**WORK INSTRUCTIONS**: Each line from the start of the data below through the one containing "Click the Awful" must be reproduced exactly.
----
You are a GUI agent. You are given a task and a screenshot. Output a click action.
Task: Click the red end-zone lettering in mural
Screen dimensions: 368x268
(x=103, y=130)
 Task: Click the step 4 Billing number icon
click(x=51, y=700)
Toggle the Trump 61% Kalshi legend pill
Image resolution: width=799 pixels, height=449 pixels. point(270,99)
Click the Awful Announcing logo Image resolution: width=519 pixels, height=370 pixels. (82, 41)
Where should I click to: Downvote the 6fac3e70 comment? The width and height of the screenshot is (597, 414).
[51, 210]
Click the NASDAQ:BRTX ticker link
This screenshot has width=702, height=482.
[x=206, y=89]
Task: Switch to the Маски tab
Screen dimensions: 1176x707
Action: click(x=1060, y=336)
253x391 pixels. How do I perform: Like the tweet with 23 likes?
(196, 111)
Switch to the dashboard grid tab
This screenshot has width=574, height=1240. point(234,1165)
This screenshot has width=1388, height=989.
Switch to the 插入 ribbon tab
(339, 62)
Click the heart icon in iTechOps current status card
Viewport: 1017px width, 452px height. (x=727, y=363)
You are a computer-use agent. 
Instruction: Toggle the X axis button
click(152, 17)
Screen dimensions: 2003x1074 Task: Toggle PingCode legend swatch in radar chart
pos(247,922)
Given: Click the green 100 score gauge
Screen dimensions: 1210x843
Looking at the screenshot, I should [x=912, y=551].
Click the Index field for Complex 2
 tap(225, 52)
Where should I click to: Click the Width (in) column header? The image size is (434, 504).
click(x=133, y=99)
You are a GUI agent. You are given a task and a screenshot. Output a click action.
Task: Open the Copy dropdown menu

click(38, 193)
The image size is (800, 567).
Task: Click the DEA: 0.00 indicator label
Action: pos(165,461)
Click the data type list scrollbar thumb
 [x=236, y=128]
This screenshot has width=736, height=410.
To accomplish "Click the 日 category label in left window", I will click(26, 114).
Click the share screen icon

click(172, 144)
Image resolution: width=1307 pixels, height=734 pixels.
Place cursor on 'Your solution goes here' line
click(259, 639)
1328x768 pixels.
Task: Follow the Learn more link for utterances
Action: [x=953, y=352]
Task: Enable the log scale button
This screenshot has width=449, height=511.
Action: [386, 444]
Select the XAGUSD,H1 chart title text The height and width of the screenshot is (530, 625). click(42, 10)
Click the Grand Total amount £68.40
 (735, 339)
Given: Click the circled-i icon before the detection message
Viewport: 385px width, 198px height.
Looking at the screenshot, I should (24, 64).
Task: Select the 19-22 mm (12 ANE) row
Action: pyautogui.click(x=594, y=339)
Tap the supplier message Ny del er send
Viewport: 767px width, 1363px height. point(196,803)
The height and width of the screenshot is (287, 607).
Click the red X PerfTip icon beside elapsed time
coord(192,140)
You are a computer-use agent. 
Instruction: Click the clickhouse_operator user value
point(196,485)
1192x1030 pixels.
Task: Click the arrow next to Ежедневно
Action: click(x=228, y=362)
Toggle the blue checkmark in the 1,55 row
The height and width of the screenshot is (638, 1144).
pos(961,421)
----
**ANSWER SECTION**:
You are a GUI agent. You are given a task and a screenshot. Output a click action.
Task: Click the red end-zone lettering in mural
Screen dimensions: 368x268
(x=103, y=130)
 Task: Click the step 4 Billing number icon
click(x=51, y=700)
Toggle the Trump 61% Kalshi legend pill
Image resolution: width=799 pixels, height=449 pixels. point(270,99)
Click the Awful Announcing logo Image resolution: width=519 pixels, height=370 pixels. (82, 41)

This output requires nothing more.